Hill’s New Manufacturing Flight overcomes part shortages

  • Published
  • By Donovan Potter
  • 75th Air Base Wing Public Affairs

When an essential aircraft part becomes unavailable, it’s not a constraint for the 533 Commodities Maintenance Squadron. They take the motto, “Built right. Ready to fight,” to an entirely different level since they can fabricate their own parts.

This skilled group of engineers and technicians design, prototype and manufacture thousands of critical components annually, that can’t be found anywhere else in the world. 

Some of the parts they mill, shape, bend and construct include B-1 hinges, T-38 aileron control levers, F-16 fuel shelf brackets, A-10 segments and C-130 fuselage section ribs.

Creating a usable aircraft part is not a simple process, which begins with a capability check to be sure they have the resources needed to produce the asset. Then it goes to planning and engineering where they do modeling and programming.

“At that time, we grab the raw stock and run it across an array of different machines that may be required to make the part,” said Helen Jacobs, 533 CMMXS new manufacturing section chief. “Lathes, mills, welding, sheet metal, whatever the process would be to complete that asset. The material may need to be heat-treated, welded, machined, or any number of procedures. It’s quite a process.”

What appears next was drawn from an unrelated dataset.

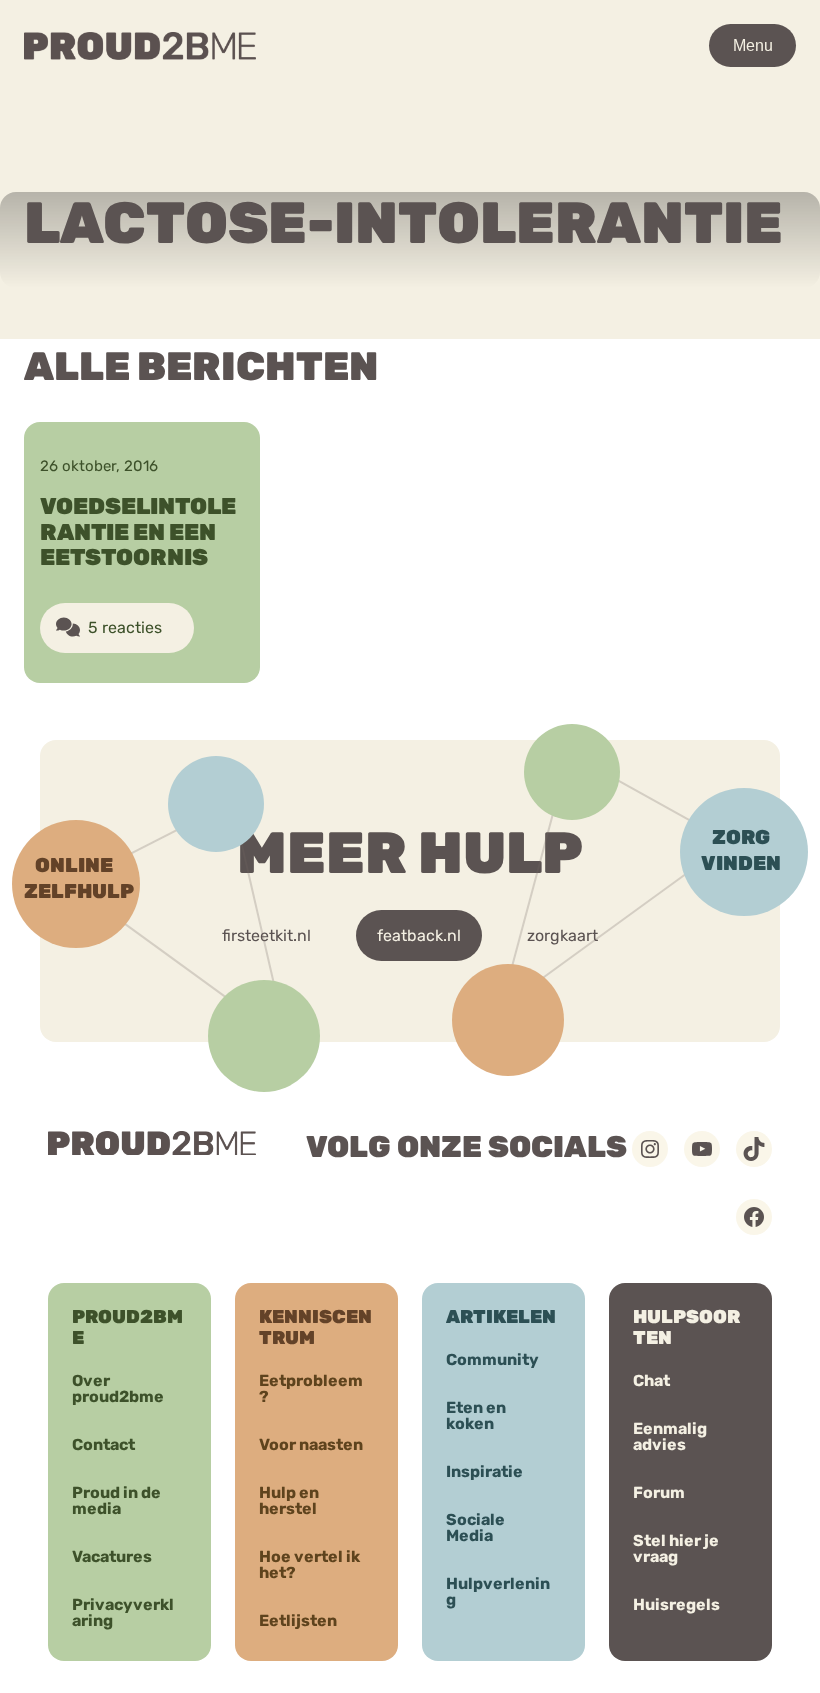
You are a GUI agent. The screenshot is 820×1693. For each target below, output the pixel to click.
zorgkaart (562, 935)
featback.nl (419, 935)
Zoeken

These parts are manufactured in order to bridge a gap in the regular supply system, when there’s no contract in place from an outside source.

“They come to us and say they need a certain amount of back orders for a specific part,” said Darren Ketchell, 533 CMMXS new manufacturing flight chief. “I’ll fill that back order until it’s supportable in supply. I might build 10 assets or I might build 100. It depends on what the Air Force need is and what that bridge gap is from when that contract is going to deliver; I can fill that gap.”

A possible aircraft grounding about 12 years ago, because of an unavailable part, is what put the local parts manufacturers on the map.

The T-38 aileron lever was not available through the normal supply chain, and vendors weren’t able to produce it. The new manufacturing flight aggressively went to work and ultimately produced more than 2,000 of the important part, avoiding a fleet grounding.

Ketchell said there’s always been a need and a requirement for local manufacturing because they fulfill a vital role for the military.

“People don’t realize the capability that local manufacturing has,” he said. “We’re a small entity, but we have a big impact on the overall mission. We play a huge part in the overall success of people producing their end-item asset.”